Although case numbers at the time of the Dec. 21 meeting hadn’t yet exploded to the record levels that are currently being reported throughout the state and around the country, they were already trending upward; part of a well-documented new surge which prompted various speakers to implore the board not to make any abrupt changes.
Dr. Justin Psaila, Chair of Medicine at St. Luke’s University Health Network and a Center Valley resident, called the idea of removing a mask mandate in the middle of the latest surge “ludicrous.” He also blasted those on the board who had called the meeting, saying that their effort to remove health safeguards was akin to him calling police to complain about the noise from sirens as homes burned across the street from his and around town.
Another outspoken advocate in favor of keeping the mandate in place at least until January was Southern Lehigh teacher Matt Greenawald, who said claims that most kids aren’t wearing masks properly or at all in classes are false. In fact, he said many students keep their masks on even during recess because they have a desire to “follow the rules.”
Turning around, he gazed out across the cafeteria at numerous maskless meeting attendees before turning back to the board and saying, “I find it appalling that I look out at this audience tonight and so many people can’t do that,” he said of wearing a mask.
“Over the past couple days we have had a ton of emails from the community,” board member Kyle Gangewere said, noting that many had come from doctors.

▶ [INFORMATION SHOWN]:
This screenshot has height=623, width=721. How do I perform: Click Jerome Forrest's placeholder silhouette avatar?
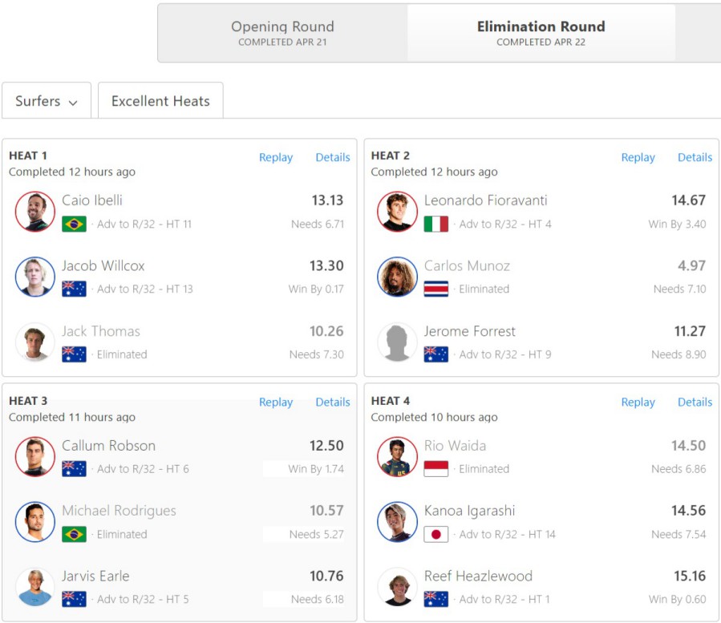tap(397, 342)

▶ [QUESTIONS]:
• 1. Which people are named in the mask-mandate article?
• 2. In the mask-mandate article, replace "cafeteria" with "auditorium" and write out the part that begins at the words "Turning around, he" and stops after "come from doctors.".
• 3. Can you continue the mask-mandate article past its final sentence?

▶ [YOUR RESPONSES]:
• 1. Dr. Justin Psaila, Matt Greenawald, Kyle Gangewere

• 2.
Turning around, he gazed out across the auditorium at numerous maskless meeting attendees before turning back to the board and saying, “I find it appalling that I look out at this audience tonight and so many people can’t do that,” he said of wearing a mask.
“Over the past couple days we have had a ton of emails from the community,” board member Kyle Gangewere said, noting that many had come from doctors.

• 3.
Gangewere said she’d heard from only two doctors who don’t support mandatory masking in schools, “one of them here.”
“I don’t know what we’re doing questioning (the advice of most doctors),” she added.
The board members who voted in favor of keeping the district’s mask mandate in place at least until their Jan. 11 meeting were Maund, Gangewere, Dimmig, William Lycett, Emily Gehman and Priya Sareen, who is also a medical doctor.
In explaining their votes, several board members referred to the nearby Nazareth Area School District’s recent shift to a “mask-optional” policy, which led to a surge in cases, as well as a spike in cases that forced Bethlehem Area Catholic High School–which also ended mandatory masking–to shift from in-classroom education to virtual learning.
More information about COVID is available from the Pennsylvania Department of Health, the U.S. Centers for Disease Control and local health care providers, including St. Luke’s University Health Network, which has a coronavirus hotline at 1-866-STLUKES.
Numerous new case records have been set this week in Pennsylvania, with the Department of Health confirming more than 20,000 new cases on Thursday, Dec. 30 alone; a number that shattered a new record set just two days earlier.
Meanwhile, many pharmacies and grocery stores are advertising the fact that they are sold out of COVID-19 testing supplies, which is leading to long lines at testing sites.
“Fully vaccinated and boosted individuals with mild non-progressive Covid symptoms such as a runny nose do not need to go to a hospital emergency department or urgent care center,” St. Luke’s University Health Network officials noted in their news release Friday. “Individuals experiencing more serious Covid symptoms such as difficulty breathing, sustained high fever, confusion or the inability to maintain adequate hydration should seek medical attention, and for such individuals a visit to a hospital emergency department or urgent care center may be appropriate.”
Jahre also noted that people who go to a hospital emergency department or urgent care location may experience longer wait times because of the ongoing surge in Covid-19 Omicron cases.
“We ask people to be respectful to our staff, who are working diligently under very challenging circumstances,” he said.